(Saved data entries)
┏━━

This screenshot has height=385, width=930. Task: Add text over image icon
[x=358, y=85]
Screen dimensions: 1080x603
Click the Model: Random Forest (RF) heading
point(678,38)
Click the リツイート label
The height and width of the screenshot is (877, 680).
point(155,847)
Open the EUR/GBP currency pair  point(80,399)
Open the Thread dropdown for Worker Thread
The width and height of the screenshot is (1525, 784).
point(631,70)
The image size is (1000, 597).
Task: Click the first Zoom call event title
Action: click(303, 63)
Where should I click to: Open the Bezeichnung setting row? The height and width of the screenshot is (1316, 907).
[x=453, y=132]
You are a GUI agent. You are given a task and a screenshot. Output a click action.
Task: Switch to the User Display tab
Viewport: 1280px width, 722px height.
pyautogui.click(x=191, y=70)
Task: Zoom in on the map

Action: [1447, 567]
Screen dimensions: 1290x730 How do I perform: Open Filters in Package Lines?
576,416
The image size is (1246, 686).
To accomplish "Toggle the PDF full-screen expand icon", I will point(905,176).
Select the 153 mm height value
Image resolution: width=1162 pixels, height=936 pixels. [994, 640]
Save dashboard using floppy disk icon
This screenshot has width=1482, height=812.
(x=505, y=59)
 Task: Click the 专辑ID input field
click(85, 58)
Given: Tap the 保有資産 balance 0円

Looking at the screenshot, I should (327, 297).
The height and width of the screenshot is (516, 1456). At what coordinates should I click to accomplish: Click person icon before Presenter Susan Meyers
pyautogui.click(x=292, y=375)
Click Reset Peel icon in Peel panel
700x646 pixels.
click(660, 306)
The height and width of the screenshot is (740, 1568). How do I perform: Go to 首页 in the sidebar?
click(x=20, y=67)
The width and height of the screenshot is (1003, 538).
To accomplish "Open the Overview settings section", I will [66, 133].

┗━━

• **PROMPT**: Each entry should be written out again exactly, with no word left out.

• **OUTPUT OF THE EXERCISE**:
This screenshot has height=385, width=930. Task: Add text over image icon
[x=358, y=85]
Screen dimensions: 1080x603
Click the Model: Random Forest (RF) heading
point(678,38)
Click the リツイート label
The height and width of the screenshot is (877, 680).
point(155,847)
Open the EUR/GBP currency pair  point(80,399)
Open the Thread dropdown for Worker Thread
The width and height of the screenshot is (1525, 784).
point(631,70)
The image size is (1000, 597).
Task: Click the first Zoom call event title
Action: click(303, 63)
Where should I click to: Open the Bezeichnung setting row? The height and width of the screenshot is (1316, 907).
[x=453, y=132]
You are a GUI agent. You are given a task and a screenshot. Output a click action.
Task: Switch to the User Display tab
Viewport: 1280px width, 722px height.
pyautogui.click(x=191, y=70)
Task: Zoom in on the map

Action: [1447, 567]
Screen dimensions: 1290x730 How do I perform: Open Filters in Package Lines?
576,416
The image size is (1246, 686).
To accomplish "Toggle the PDF full-screen expand icon", I will point(905,176).
Select the 153 mm height value
Image resolution: width=1162 pixels, height=936 pixels. [994, 640]
Save dashboard using floppy disk icon
This screenshot has width=1482, height=812.
(x=505, y=59)
 Task: Click the 专辑ID input field
click(85, 58)
Given: Tap the 保有資産 balance 0円

Looking at the screenshot, I should (327, 297).
The height and width of the screenshot is (516, 1456). At what coordinates should I click to accomplish: Click person icon before Presenter Susan Meyers
pyautogui.click(x=292, y=375)
Click Reset Peel icon in Peel panel
700x646 pixels.
click(660, 306)
The height and width of the screenshot is (740, 1568). How do I perform: Go to 首页 in the sidebar?
click(x=20, y=67)
The width and height of the screenshot is (1003, 538).
To accomplish "Open the Overview settings section", I will [66, 133].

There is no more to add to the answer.